Şiddetli hastalık belirtilerinin geçmiş salgınlarda görülenlerden farklılık göstermesi araştırmacıların varsayımlarını yeniden değerlendirmelerine neden oluyor.
How deadly is monkeypox? What scientists know / Nature
Maymun çiçeği salgını dünya çapında bazı ölümlere neden oldu, ancak ölüm oranı tarihsel verilere göre beklenenden düşük; bilim insanları temkinli bir şekilde rahat nefes alıyorlar. Maymun çiçeği infeksiyonu geçirdiği doğrulanan 57.000’den fazla kişiden en az 22’si öldü, bu da yaklaşık %0.04’lük bir ölüm oranını gösteriyor. Bu oran, Batı Afrika’daki benzer bir viral suşun neden olduğu salgınlarda son 20-30 yılda bildirilen %1-3 oranından çok daha düşüktür.
Bütün bunlar, araştırmacıların şiddetli maymun çiçeği hakkında bildiklerini sandıkları şeyleri yeniden gözden geçirmelerine neden oluyor.
Gerçek ölüm oranı, neredeyse kesin olarak, mevcut tahminlerin çok daha üstündedir: Afrika dahil dünyanın bazı bölgelerindeki ülkeler, test ve gözetim için sınırlı kaynaklara sahip oldukları için salgın sırasında tüm ölümleri yakalamayabiliyorlar. ABD, Georgia’daki Hastalık Kontrol ve Önleme Merkezleri poksvirus ekibine başkanlık eden epidemiyolog Andrea McCollum, virusun özellikle çocuklar, yaşlılar ve bağışıklık sistemi ciddi şekilde zayıf olanlar gibi ciddi hastalık riski yüksek kişiler arasında daha yaygın hale gelmesi durumunda, ölüm oranının yine de artabileceğini söylüyor.

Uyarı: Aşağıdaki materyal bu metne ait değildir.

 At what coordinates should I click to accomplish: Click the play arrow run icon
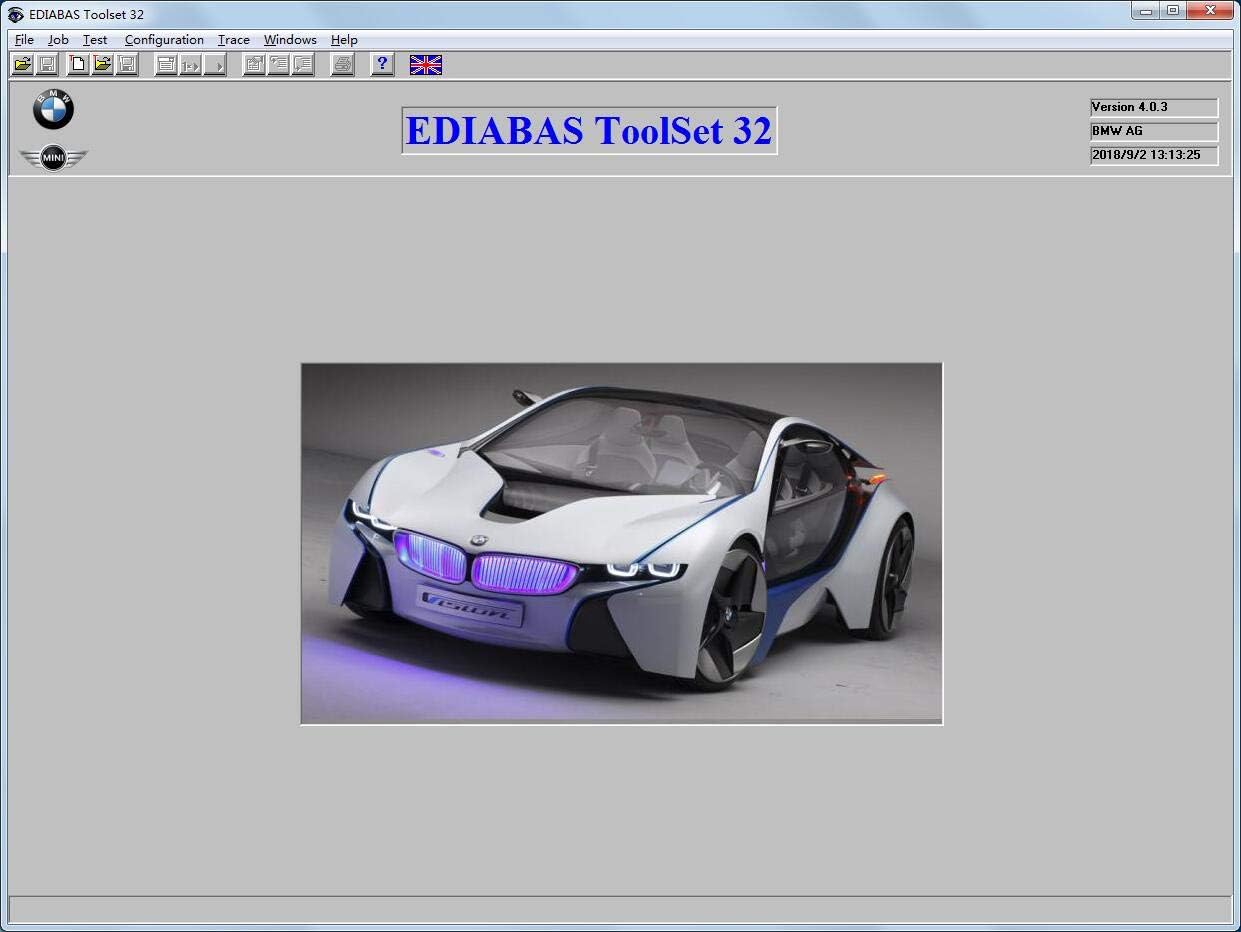click(x=215, y=65)
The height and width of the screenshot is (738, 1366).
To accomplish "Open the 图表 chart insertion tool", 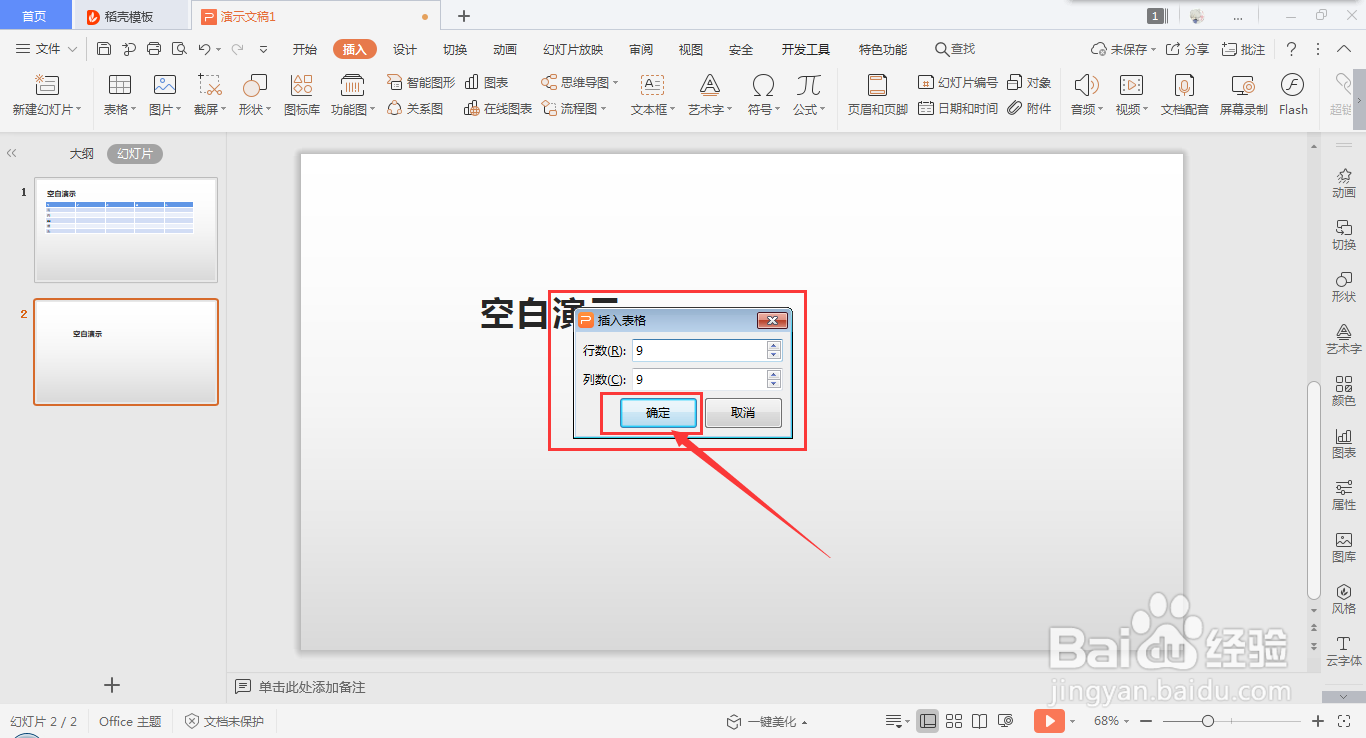I will coord(489,82).
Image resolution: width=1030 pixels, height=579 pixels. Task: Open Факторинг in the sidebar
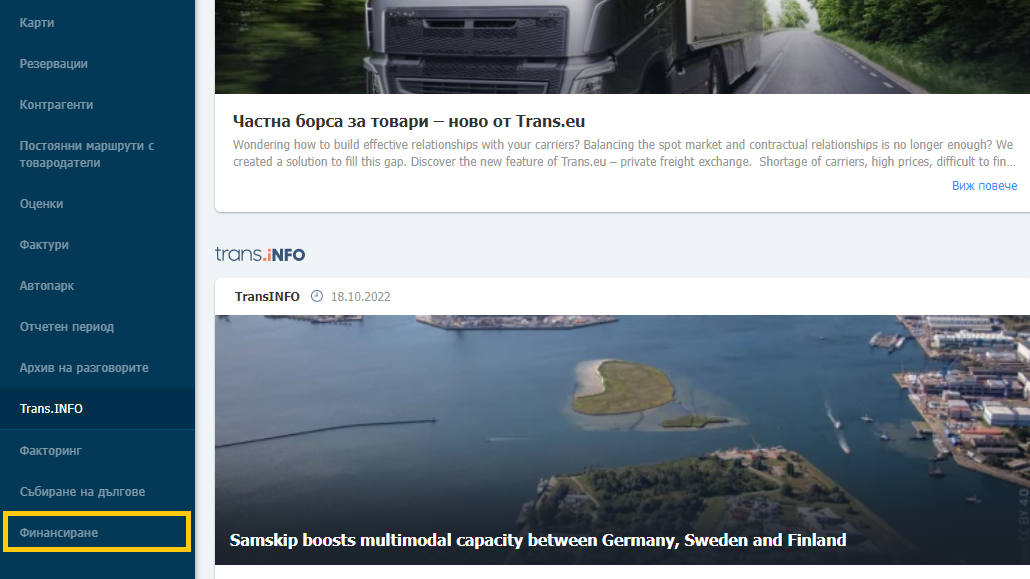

Bununla beraber, New York City Columbia Üniversitesi’nde maymun çiçeği hastalarını tedavi etmiş olan infeksiyon hastalıkları hekimi Jason Zucker, şimdiye kadar en çok etkilenen topluluk olan erkeklerle seks yapan genç ve orta yaşlı erkeklerde hastalığın “son derece acı verici” olabileceğini söylüyor. Ağrının nedeni hastalığın neden olduğu sıvı dolu belirgin lezyonlardır. Zucker, bazı kişiler nefes almada güçlük veya beyin şişmesi gibi yaşamı tehdit eden komplikasyonlar nedeniyle hastaneye yatırılmış olsa da, insanların daha yaygın olarak ağrı tedavisi için hastaneye yatırıldığını söylüyor.
Mevcut salgında klinisyenler, Afrika’daki geçmiş salgınlarda görülenden genel olarak daha az lezyon görüyorlar; ancak vücudun mukozal dokularında daha yüksek oranda lezyon ortaya çıkıyor. Daha önce lezyonlar çoğunlukla ciltte, insanların ellerinde, ayaklarında ve yüzlerinde görülüyordu. Zucker, mukozal lezyonların aslında daha şiddetli olmadığını, ancak hassas dokuyu kötüleştirdiklerini, bu nedenle de muazzam derecede ağrıya neden olabileceklerini ve boğazdaysa yutma, yeme ve içmeyi; genital ve rektal bölgelerde idrara çıkma ve dışkılamayı engelleyebileceğini söylüyor.